Major losses for British Labour in local UK elections

UKIP, Tories pick up Labour seats; reputation likely suffering after string of anti-Semitic remarks from the party.

Contact Editor
Tova Dvorin,

UK Labour Party leader Jeremy Corbyn
UK Labour Party leader Jeremy Corbyn
Reuters

Labour lost nationwide in local mayoral and Assembly elections, the Daily Mail reports Friday - likely due to the string of anti-Semitism scandals rocking the party throughout the UK.

The party, headed by Hamas and Hezbollah sympathizer Jeremy Corbyn, lost twelve seats in the Scotland national assembly elections, putting the party in third place behind the conservative Tories. 

And in Wales, an exit poll showed Labour losing control of the Welsh Assembly - losing 3 seats, most likely to the UKIP party. 

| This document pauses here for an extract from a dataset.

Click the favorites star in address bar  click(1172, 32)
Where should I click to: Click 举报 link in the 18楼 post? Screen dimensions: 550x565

Labour lost at least seven councillors and one full local council in local British elections, polls Friday indicate.

Labour's standing has suffered from the many anti-Semitic and racist comments its members have made over the past eight months, since Corbyn took leadership of the party. 

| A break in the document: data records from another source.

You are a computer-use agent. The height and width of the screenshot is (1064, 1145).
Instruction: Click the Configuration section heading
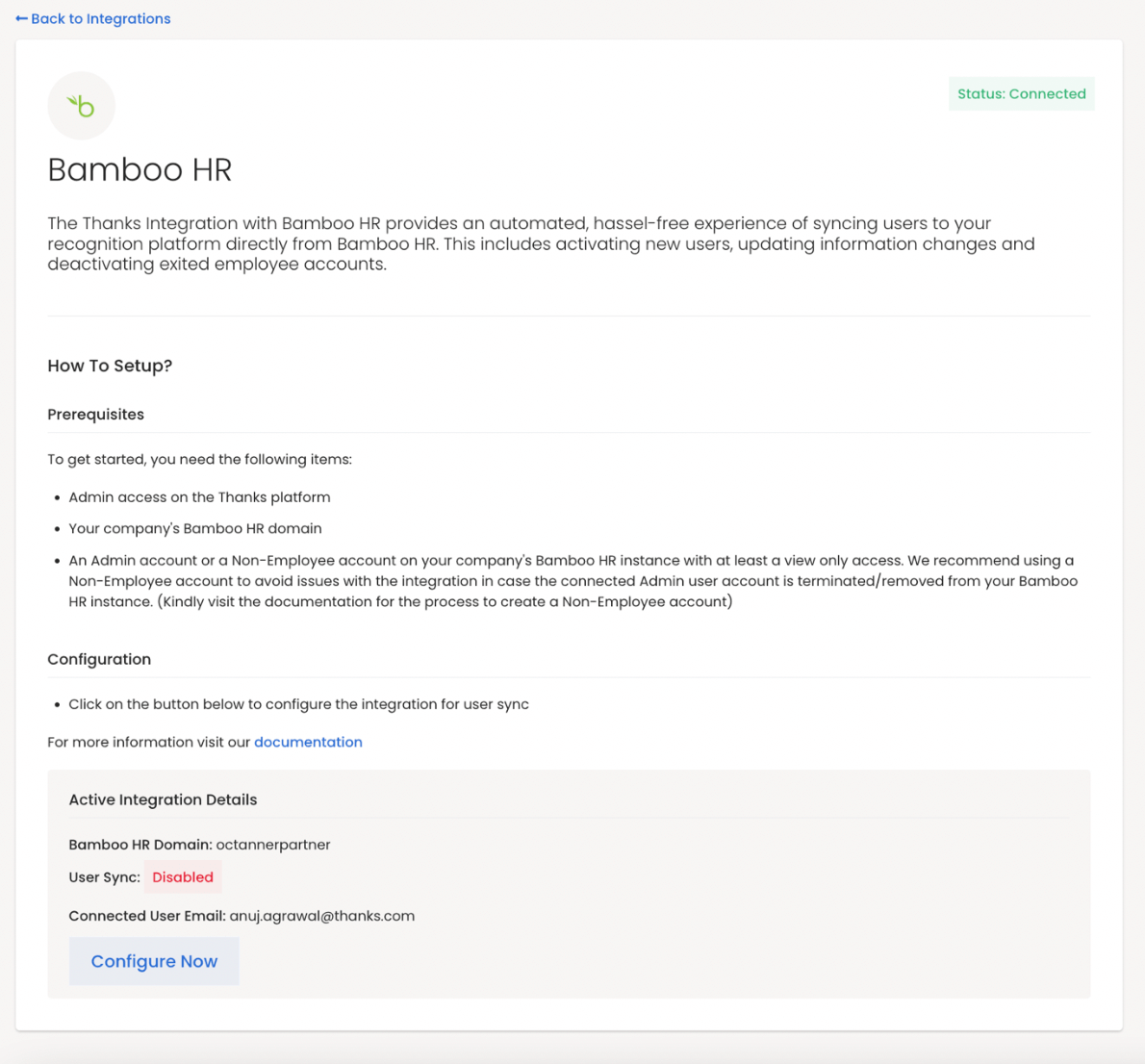(x=99, y=659)
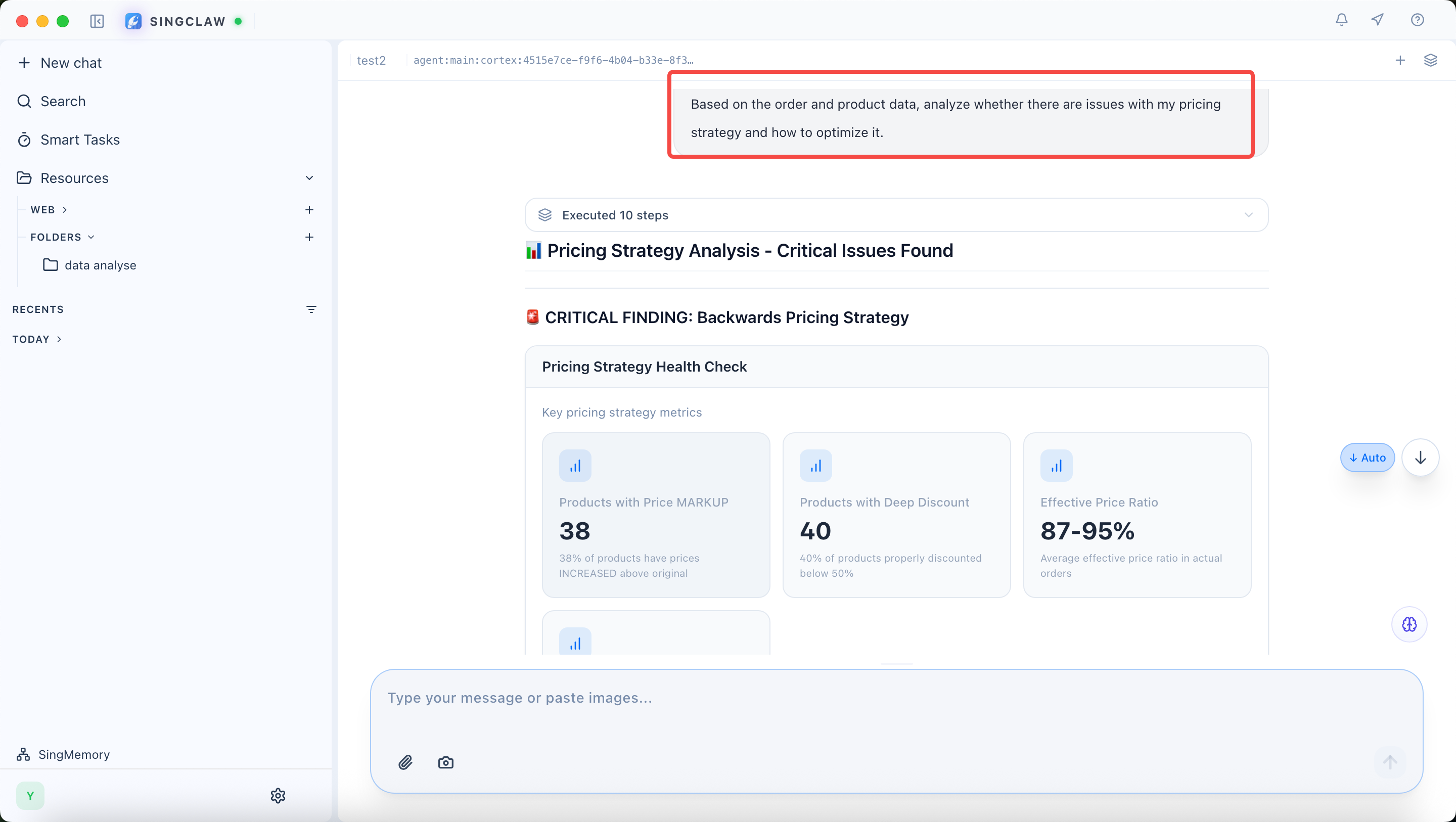Open the help question mark icon
The height and width of the screenshot is (822, 1456).
[x=1417, y=20]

More than 50 British Labour party members have been suspended in the past two months over comments deemed racist or anti-Semitic, according to The Daily Telegraph. 

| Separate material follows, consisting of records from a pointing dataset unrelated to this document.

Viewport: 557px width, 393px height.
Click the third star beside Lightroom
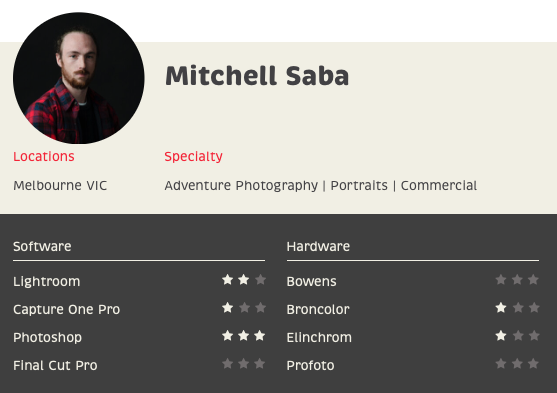click(x=260, y=280)
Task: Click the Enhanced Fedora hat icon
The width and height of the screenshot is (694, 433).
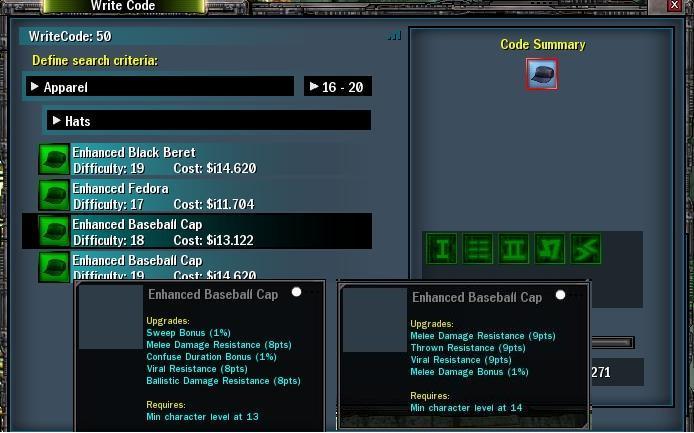Action: click(x=54, y=196)
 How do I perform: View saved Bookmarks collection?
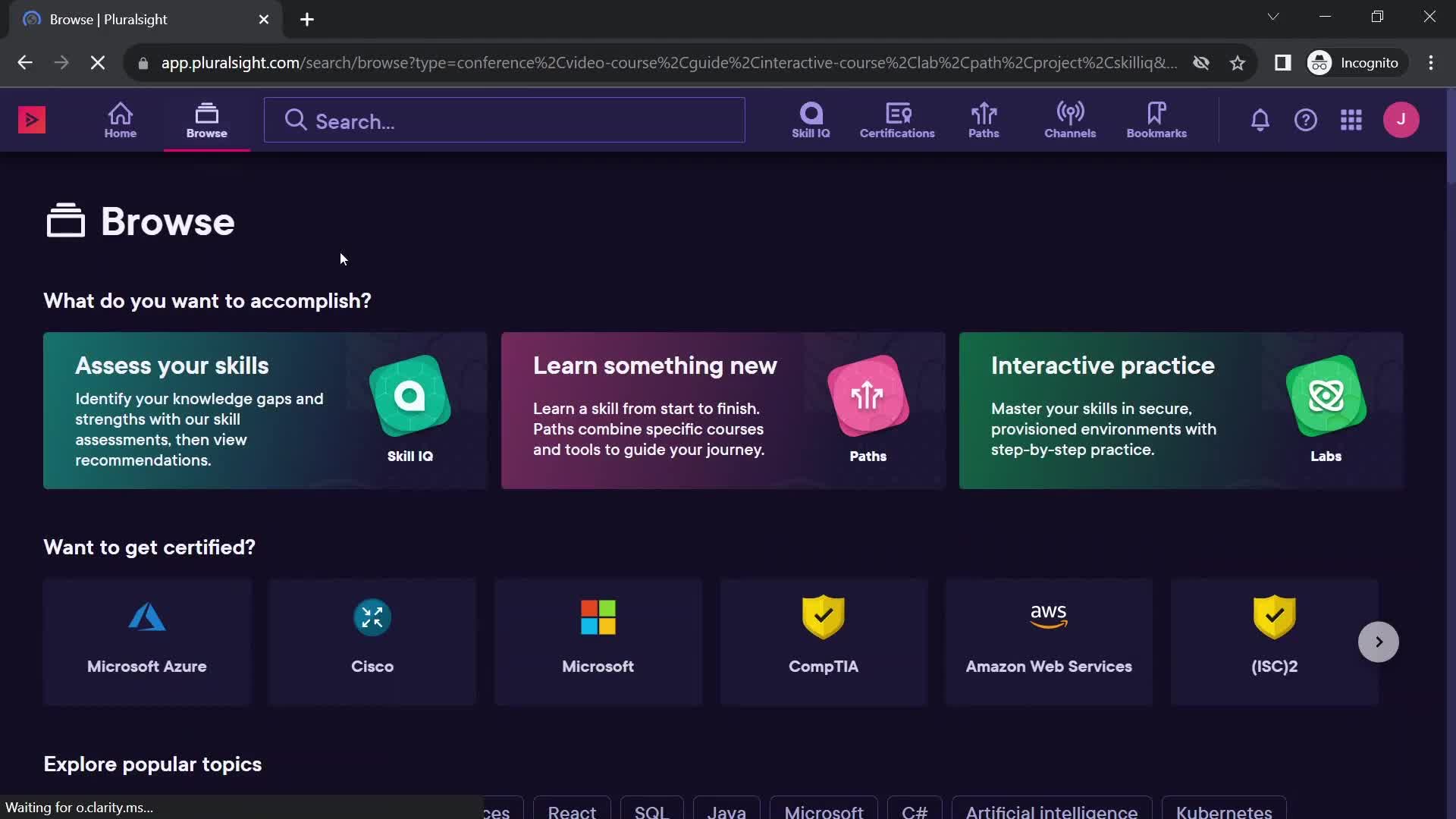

Corbyn himself has been criticized in the past for referring to the Lebanese Shi'ite terror group Hezbollah as "friends" and urging dialogue with Palestinian Islamist terror group Hamas, as well as meeting representatives of both organizations.

Former party leader Ed Miliband was expert at keeping the anti-Semitism of several party members quiet, the Mail revealed last week, particularly former London mayor Ken Livingstone. Miliband single-handedly prevented Livingstone from expressing his ideas about Adolf Hitler being a "Zionist" in the latter's autobiography, it reported - keeping the party's reputation intact.